_Task description_.
Copy the items below verbatim, beginning at the line that contains "Given: View the" and stopping after the line that contains "Action: pos(26,12)".

_Exercise material_.
★ ★ ★
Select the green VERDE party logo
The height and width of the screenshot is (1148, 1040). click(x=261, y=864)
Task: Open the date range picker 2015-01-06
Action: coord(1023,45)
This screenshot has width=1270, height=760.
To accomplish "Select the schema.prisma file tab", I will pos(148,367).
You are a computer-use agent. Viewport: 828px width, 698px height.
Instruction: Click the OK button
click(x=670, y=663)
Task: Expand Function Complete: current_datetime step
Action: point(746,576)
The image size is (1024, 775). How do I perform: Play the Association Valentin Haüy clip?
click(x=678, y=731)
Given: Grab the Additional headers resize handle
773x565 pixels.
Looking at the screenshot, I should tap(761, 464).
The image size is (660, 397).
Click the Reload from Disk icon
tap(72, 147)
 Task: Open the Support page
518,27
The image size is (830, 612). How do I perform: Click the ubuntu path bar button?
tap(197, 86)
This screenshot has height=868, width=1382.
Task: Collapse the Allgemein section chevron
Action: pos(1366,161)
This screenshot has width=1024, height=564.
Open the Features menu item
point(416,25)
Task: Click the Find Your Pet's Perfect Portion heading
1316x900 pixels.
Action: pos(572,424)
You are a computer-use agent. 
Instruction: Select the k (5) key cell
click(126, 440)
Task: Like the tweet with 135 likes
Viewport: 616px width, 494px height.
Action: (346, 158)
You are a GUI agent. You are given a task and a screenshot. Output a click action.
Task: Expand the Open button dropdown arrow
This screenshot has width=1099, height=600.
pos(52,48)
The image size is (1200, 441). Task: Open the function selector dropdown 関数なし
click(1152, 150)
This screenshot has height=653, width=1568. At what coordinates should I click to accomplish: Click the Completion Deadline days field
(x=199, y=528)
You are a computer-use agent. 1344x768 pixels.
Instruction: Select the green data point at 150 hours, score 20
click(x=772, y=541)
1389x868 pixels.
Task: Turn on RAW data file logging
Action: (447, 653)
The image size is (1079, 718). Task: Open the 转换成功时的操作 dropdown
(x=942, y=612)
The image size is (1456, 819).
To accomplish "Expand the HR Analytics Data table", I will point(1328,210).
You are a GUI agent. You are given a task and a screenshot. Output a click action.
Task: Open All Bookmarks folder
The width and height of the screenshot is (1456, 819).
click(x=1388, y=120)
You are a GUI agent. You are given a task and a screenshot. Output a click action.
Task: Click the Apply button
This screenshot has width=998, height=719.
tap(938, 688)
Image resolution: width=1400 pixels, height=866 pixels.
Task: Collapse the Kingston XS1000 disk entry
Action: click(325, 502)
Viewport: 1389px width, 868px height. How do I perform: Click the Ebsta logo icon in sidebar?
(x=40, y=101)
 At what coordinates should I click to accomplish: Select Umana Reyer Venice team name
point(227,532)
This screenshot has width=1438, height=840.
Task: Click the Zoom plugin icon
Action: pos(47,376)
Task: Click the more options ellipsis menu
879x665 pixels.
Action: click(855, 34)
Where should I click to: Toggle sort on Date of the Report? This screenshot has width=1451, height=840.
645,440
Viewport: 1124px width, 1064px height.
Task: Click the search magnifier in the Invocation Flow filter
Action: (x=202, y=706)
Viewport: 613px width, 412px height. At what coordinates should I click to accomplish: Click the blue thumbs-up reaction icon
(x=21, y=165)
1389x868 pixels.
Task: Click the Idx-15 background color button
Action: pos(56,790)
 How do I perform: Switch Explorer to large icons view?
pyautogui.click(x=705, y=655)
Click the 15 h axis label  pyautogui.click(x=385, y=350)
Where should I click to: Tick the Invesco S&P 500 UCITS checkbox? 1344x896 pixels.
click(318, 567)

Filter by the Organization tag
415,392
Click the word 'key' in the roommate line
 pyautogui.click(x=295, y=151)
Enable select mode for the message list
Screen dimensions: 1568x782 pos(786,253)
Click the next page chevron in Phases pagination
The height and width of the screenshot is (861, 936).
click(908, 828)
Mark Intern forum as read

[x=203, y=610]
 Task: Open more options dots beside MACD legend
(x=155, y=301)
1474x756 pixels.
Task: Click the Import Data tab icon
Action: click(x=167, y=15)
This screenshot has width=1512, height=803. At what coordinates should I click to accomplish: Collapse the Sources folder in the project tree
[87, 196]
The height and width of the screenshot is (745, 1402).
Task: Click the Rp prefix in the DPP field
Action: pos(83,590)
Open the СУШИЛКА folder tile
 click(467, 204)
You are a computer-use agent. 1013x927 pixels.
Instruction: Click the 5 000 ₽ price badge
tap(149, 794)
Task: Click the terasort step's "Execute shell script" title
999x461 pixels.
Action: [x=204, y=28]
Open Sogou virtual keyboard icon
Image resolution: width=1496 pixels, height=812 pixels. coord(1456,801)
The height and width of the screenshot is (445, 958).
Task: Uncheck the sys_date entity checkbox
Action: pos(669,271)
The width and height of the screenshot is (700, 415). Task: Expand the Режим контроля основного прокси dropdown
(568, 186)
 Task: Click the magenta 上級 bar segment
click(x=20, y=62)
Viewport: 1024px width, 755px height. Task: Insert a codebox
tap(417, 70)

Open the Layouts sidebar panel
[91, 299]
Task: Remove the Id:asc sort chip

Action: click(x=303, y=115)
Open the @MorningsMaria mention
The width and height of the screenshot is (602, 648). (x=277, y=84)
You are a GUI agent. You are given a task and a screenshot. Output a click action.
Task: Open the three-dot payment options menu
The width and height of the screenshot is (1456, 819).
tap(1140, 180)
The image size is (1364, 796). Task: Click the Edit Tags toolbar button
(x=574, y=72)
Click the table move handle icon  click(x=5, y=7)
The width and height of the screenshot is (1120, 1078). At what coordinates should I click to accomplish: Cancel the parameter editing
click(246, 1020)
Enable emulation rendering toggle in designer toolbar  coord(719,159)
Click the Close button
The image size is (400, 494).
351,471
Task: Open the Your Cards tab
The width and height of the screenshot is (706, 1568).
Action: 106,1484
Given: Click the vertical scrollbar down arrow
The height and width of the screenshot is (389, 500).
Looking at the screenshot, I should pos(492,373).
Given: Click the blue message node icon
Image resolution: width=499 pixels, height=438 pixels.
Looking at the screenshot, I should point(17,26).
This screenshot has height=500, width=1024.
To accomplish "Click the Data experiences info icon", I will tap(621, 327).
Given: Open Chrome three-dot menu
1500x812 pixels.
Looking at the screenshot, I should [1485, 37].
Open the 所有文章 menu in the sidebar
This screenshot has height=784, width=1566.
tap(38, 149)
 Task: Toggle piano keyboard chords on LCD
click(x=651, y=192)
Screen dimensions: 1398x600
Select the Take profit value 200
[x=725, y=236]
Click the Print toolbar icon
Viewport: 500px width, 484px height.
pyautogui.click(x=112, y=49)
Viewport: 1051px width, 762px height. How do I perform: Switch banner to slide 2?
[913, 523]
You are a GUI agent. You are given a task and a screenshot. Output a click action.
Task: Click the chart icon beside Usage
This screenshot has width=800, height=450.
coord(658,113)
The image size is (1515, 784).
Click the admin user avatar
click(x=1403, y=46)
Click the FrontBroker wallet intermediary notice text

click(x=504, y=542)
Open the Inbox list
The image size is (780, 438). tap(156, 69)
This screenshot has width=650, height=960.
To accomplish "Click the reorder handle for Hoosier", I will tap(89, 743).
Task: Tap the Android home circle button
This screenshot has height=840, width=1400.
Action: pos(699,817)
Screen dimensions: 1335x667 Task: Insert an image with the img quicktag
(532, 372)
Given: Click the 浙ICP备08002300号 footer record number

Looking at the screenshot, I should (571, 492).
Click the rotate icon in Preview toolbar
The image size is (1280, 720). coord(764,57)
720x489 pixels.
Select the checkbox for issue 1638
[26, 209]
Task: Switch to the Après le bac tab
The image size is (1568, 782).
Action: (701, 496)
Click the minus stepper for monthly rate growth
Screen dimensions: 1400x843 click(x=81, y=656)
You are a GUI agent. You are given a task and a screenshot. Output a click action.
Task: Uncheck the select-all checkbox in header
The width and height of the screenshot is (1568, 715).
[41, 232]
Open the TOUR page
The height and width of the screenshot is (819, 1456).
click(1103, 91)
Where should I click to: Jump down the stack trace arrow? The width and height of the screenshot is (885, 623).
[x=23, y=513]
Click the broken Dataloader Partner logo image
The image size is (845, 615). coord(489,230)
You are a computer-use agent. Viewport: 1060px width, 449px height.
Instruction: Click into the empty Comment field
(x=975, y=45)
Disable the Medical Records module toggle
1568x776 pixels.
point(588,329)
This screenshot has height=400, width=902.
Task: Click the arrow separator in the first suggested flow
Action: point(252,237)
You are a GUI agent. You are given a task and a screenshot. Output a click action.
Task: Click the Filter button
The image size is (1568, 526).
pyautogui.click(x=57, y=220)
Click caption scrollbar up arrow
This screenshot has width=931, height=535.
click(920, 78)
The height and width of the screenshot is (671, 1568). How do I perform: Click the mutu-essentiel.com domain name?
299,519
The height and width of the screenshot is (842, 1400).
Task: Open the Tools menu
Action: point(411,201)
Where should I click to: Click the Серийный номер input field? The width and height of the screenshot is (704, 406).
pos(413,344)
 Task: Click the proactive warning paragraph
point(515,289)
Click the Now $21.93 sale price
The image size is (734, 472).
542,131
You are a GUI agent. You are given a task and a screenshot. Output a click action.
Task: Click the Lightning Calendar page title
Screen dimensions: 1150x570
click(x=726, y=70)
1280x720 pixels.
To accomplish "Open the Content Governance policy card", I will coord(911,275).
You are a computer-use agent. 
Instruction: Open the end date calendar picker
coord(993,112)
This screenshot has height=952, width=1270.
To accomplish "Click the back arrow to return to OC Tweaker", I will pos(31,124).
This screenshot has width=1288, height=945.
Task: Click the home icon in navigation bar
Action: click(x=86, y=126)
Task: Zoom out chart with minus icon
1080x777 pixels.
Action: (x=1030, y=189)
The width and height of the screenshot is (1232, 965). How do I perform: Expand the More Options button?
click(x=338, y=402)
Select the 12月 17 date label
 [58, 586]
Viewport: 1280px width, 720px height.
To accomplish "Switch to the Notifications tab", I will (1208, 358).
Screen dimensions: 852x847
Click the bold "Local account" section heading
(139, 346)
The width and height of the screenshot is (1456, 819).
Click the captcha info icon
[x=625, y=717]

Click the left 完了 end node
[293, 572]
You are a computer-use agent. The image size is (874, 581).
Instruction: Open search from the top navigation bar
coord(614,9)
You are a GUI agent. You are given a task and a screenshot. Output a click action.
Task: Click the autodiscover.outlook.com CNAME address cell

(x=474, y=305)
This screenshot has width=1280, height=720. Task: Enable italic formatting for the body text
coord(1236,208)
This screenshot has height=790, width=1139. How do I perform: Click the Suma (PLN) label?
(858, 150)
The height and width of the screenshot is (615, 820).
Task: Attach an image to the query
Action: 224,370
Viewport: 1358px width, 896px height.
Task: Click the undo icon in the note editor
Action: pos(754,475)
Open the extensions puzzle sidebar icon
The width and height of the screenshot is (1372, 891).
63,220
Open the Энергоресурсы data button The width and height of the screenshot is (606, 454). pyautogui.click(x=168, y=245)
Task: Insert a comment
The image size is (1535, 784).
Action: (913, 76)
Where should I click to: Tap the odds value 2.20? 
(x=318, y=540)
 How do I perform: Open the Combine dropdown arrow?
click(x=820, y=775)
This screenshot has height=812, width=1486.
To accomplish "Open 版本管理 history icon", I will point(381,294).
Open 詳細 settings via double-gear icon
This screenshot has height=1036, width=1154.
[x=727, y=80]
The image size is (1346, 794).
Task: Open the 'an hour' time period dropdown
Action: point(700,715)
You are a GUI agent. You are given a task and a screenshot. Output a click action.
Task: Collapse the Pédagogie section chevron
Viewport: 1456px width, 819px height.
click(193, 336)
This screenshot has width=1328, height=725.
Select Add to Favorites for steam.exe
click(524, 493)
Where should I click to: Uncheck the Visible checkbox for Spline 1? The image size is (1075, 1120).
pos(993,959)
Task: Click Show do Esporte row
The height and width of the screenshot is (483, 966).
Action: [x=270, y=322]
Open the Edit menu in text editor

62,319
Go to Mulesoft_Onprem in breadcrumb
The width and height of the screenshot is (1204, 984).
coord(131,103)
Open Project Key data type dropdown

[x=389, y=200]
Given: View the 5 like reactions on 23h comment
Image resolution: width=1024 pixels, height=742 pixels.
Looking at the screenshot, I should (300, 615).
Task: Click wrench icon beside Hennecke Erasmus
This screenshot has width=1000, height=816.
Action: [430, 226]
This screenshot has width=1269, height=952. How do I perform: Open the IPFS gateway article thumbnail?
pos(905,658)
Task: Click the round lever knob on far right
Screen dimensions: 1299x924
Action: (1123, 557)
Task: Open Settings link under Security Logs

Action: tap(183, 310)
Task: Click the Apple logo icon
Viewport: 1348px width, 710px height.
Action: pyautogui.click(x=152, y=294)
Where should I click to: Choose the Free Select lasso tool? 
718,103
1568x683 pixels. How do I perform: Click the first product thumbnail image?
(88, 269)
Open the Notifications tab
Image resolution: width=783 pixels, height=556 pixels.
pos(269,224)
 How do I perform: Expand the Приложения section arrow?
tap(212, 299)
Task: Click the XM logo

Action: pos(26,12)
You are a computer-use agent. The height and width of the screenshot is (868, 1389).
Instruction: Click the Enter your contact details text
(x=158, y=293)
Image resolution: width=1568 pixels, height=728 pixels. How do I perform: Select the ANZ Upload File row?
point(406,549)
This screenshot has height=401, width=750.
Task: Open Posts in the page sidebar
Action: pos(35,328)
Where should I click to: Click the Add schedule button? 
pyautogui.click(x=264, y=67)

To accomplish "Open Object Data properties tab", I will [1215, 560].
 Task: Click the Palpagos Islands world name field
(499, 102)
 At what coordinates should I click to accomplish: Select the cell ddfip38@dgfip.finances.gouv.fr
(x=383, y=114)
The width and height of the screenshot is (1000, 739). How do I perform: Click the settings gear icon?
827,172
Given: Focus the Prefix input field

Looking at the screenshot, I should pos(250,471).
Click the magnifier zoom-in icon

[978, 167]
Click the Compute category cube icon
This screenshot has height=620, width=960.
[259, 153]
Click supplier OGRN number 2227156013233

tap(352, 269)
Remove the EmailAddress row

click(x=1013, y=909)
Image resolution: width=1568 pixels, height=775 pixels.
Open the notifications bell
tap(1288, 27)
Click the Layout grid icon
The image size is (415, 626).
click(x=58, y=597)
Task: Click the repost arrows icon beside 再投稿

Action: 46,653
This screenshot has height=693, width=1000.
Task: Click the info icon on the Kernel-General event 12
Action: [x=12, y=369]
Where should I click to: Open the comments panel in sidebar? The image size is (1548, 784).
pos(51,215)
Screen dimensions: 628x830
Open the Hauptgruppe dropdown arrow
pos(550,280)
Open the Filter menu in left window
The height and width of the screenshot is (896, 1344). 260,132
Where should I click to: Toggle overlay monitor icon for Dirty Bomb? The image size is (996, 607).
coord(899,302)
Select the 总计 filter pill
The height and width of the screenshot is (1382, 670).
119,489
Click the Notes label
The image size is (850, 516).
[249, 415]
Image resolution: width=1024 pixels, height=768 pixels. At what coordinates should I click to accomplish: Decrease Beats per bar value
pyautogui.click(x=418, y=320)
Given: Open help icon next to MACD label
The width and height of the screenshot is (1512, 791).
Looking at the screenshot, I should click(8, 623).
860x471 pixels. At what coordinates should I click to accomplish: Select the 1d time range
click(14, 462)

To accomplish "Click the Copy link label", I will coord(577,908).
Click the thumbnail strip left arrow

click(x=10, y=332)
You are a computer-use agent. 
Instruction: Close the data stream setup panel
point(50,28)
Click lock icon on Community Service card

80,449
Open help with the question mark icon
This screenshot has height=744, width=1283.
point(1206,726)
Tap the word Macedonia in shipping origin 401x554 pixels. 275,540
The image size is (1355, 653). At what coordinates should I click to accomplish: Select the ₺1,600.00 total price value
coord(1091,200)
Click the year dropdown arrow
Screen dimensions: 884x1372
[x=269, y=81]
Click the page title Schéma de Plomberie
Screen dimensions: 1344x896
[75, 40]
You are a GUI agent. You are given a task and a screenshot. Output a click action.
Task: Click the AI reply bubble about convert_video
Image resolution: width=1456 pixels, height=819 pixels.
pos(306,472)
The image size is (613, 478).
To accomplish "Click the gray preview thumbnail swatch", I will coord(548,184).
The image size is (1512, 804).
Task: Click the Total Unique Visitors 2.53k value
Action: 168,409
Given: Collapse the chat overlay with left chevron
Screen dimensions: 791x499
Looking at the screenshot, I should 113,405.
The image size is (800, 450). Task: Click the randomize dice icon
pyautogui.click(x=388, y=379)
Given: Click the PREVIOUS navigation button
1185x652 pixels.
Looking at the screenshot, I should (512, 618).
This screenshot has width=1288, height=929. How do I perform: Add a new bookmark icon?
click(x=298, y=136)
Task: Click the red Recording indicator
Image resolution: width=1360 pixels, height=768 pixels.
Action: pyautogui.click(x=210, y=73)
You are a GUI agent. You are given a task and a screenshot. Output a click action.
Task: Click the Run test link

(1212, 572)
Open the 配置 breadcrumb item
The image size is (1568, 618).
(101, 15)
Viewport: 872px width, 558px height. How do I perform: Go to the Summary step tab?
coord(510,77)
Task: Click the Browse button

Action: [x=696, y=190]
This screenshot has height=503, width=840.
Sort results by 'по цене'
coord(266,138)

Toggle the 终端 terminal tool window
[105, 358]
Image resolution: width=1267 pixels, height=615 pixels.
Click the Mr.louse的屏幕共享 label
★ ★ ★
_Written answer_.
Given: View the 5 like reactions on 23h comment
Image resolution: width=1024 pixels, height=742 pixels.
Looking at the screenshot, I should (300, 615).
Task: Click wrench icon beside Hennecke Erasmus
This screenshot has width=1000, height=816.
Action: [430, 226]
This screenshot has width=1269, height=952. How do I perform: Open the IPFS gateway article thumbnail?
pos(905,658)
Task: Click the round lever knob on far right
Screen dimensions: 1299x924
Action: (1123, 557)
Task: Open Settings link under Security Logs

Action: tap(183, 310)
Task: Click the Apple logo icon
Viewport: 1348px width, 710px height.
Action: pyautogui.click(x=152, y=294)
Where should I click to: Choose the Free Select lasso tool? 
718,103
1568x683 pixels. How do I perform: Click the first product thumbnail image?
(88, 269)
Open the Notifications tab
Image resolution: width=783 pixels, height=556 pixels.
pos(269,224)
 How do I perform: Expand the Приложения section arrow?
tap(212, 299)
Task: Click the XM logo

Action: pos(26,12)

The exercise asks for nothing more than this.